======== Extrait présenté ========
Est-ce à dire qu'ils doivent recevoir comme récompense les richesses terrestres en abondance? Non, car jamais ces richesses-là n'ont été jugées dignes de faire partie des promesses de Dieu à ses enfants. Il s'agit avant tout de «la nouvelle terre où la « justice habite; » cependant, il est certain que la douceur facilite la vie présente, et que les débonnaires en jouissent plus réellement et plus complètement que les autres. Quoi qu'on en dise, on apprécie ces gens faciles a vivre, peu occupés d'eux-mêmes, indulgents et sans rancune; on aime à se trouver en rapport avec eux, plutôt qu'avec des gens difficultueux, susceptibles et tenaces.

Ne nous y trompons pas, cependant; la débonnaireté que Jésus veut et récompense est un fruit de l'Esprit, un des plus beaux triomphes de la grâce dans un coeur naturellement égoïste, orgueilleux, prompt à s'enflammer de colère; ce n'est pas cette mollesse qui revêt les dehors de la douceur, et qui ne sait pas plus résister au mal que s'attacher fortement au bien. L'Esprit de Dieu, qui change les coeurs, adoucit les natures violentes, et donne, au contraire, de l'énergie aux caractères faibles et indolents. Qu'y a-t-il de plus admirable, de plus éloquent, que la vue d'un homme jadis emporté et hautain, maintenant rendu capable de posséder son âme par la patience, qui laisse passer comme inaperçus les traits les plus blessants pour son amour-propre? « Celui qui est maître de son coeur vaut mi eux que celui qui prend des villes (2). » «Les débonnaires auront joie sur joie en l'Éternel, et les pauvres d'entre les hommes s'égaieront au Saint d'Israël (3).»
======== Données enregistrées ========
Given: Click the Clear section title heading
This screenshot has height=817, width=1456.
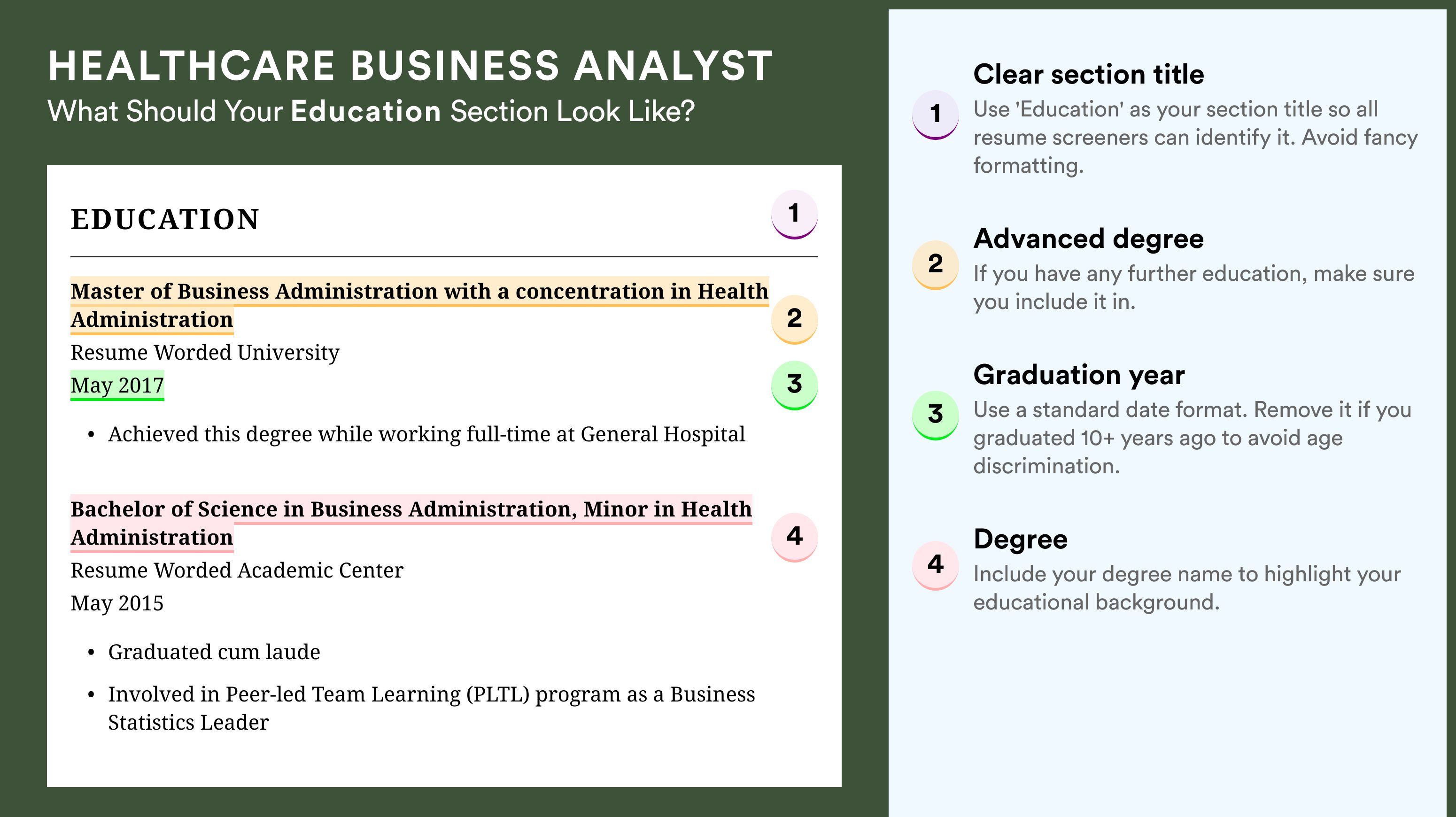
========
== Tâches à faire ==
1. Dans l'extrait sur la débonnaireté, réécrivez plus brièvement le paragraphe qui commence par « Est-ce à dire qu'ils doivent recevoir » en gardant ses faits principaux.
2. Reprenez l'extrait sur la débonnaireté juste après sa dernière phrase et poursuivez-le.

== Réponses aux tâches ==
1. Les débonnaires ne reçoivent pas en récompense les richesses de la terre : Dieu ne les a jamais comptées parmi ses promesses à ses enfants. La récompense est surtout « la nouvelle terre où la justice habite ». Pourtant, la douceur rend aussi la vie présente plus facile, et les débonnaires en profitent plus pleinement que les autres. On apprécie les gens faciles à vivre, peu occupés d'eux-mêmes, indulgents et sans rancune. On préfère leur compagnie à celle des gens difficiles, susceptibles et tenaces.

2.
 

PRIERE.

Fais de nous de fidèles disciples, de zélés imitateurs de ce Jésus qui était doux et humble de coeur, Ô notre Dieu! Que ton Saint-Esprit accomplisse en nous son oeuvre de grâce, afin que nous devenions aussi petits à nos propres yeux, aussi remplis de charité pour nos frères, aussi débonnaires, que nous sommes naturellement peu disposés à l'être. Tu vois nos coeurs, et tu vois tout ce qu'il faut que tu y accomplisses pour que nos sentiments et notre conduite soient conformes à ta volonté, et dignes de la vocation de chrétiens auxquels tu réserves l'héritage incorruptible de gloire. Travaille donc en nous, ô notre Dieu fidèle, et enlève de notre coeur ce levain d'orgueil, d'égoïsme, d'irritation, qui nous empêche de devenir doux et humbles de coeur comme l'a été Jésus notre Sauveur, au nom duquel nous te prions. Amen.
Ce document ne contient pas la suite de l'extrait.